# Lista de tarefas
(A) Na entrevista sobre filhos e pais, quantas vezes a mãe leu o Salmo 121?
(B) Transcreva da entrevista sobre filhos e pais o trecho entre "Em tais casos, procuro" e "ajudar os pais?", inclusive.
(C) Dê continuidade à entrevista sobre filhos e pais a partir do ponto em que ela termina.

━━━ Trecho citado

Em tais casos, procuro substituir todo o meu sentimento de pena ou tristeza, compreendendo, cada dia melhor, a definição de “filhos” que Mary Baker Eddy dá em seu livro Ciência e Saúde: “Os pensamentos e representantes espirituais da Vida, da Verdade e do Amor” (p. 582). Como pensamentos de Deus, cada criança já tem tudo o que precisa: carinho, afeto, apoio, amor.
MM: É possível ajudar os pais?
RS: Numa manhã fui procurada por uma mãe que estava aflita, chorando muito, angustiada. Sofria de depressão e síndrome do pânico. Estava desesperada, com medo de que seus filhos, de 14 e 12 anos, pudessem se tornar drogados. Perguntei-lhe se havia acontecido alguma coisa para que ela tivesse esse medo. Ela respondeu que não; apenas assistia à TV, lia jornais e seu medo estava aumentando a cada dia. Disse-lhe que deveria colocá-los nas mãos de Deus, pois Ele cuidava integralmente de cada um de Seus filhos. Como ela não se acalmou, peguei a Bíblia e pedi que lesse o Salmo 121, que fala do socorro que Deus nos dá e como Ele guarda a saída e a entrada de cada um de nós. Ela leu três vezes esse Salmo; quando se acalmou dei-lhe dois Arautos para ler em casa. Uma semana depois, ao encontrá-la, estava sorrindo e disse que queria comprar um Ciência e Saúde. Vendi-lhe um. Quinze dias depois, ao vê-la novamente, contou que havia lido apenas dois capítulos, pois não mudava de parágrafo até entendêlo completamente. Afirmou ter superado todo o medo. Um mês depois, voltou a trabalhar, curada da depressão e do pânico.

━━━━━━
━━━ O material

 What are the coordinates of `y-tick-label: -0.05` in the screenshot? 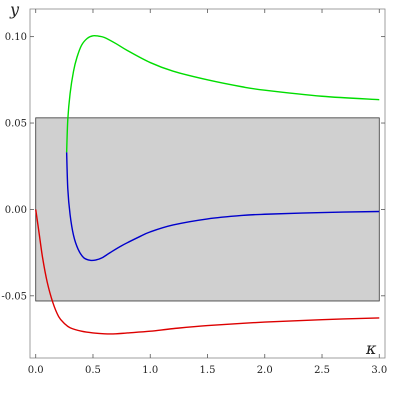 It's located at (14, 296).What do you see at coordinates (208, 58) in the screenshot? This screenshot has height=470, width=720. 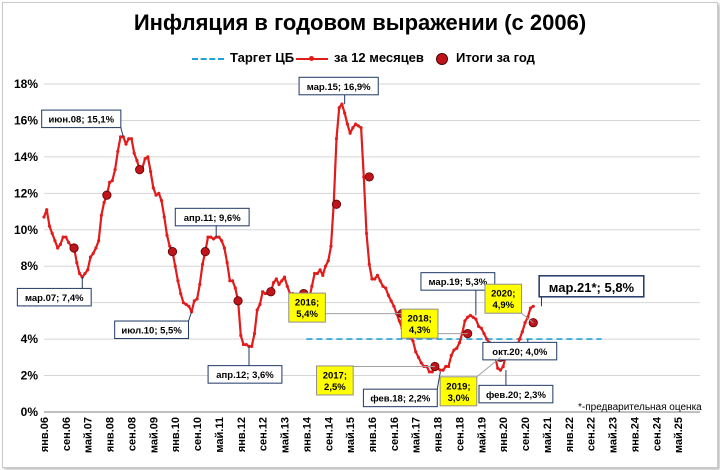 I see `dashed-line-icon` at bounding box center [208, 58].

━━━━━━

# Respostas em ordem
(A) Três vezes.

(B)
Em tais casos, procuro substituir todo o meu sentimento de pena ou tristeza, compreendendo, cada dia melhor, a definição de “filhos” que Mary Baker Eddy dá em seu livro Ciência e Saúde: “Os pensamentos e representantes espirituais da Vida, da Verdade e do Amor” (p. 582). Como pensamentos de Deus, cada criança já tem tudo o que precisa: carinho, afeto, apoio, amor.
MM: É possível ajudar os pais?

(C)
MM: Como você aplica as regras disciplinares de correção?
RS: Como Diretora, tenho de cumprir a Lei de Diretrizes e Bases (LDB) e o Regimento da Escola, aplicando punições de acordo com as infrações. Mas, antes de qualquer coisa, me conscientizo de que as leis humanas estão sob o governo das leis espirituais. Quando reflito sobre isso, lembro-me de que Deus é Vida, Verdade, Amor e Princípio (ver Ciência e Saúde, p. 465). Oro para que o Princípio divino se manifeste como honestidade, pontualidade e justiça; a Verdade como retidão e sinceridade; o Amor como cordialidade, amizade, camaradagem e assim por diante.
MM: Em que proporção o uso de drogas causa violência na sua escola?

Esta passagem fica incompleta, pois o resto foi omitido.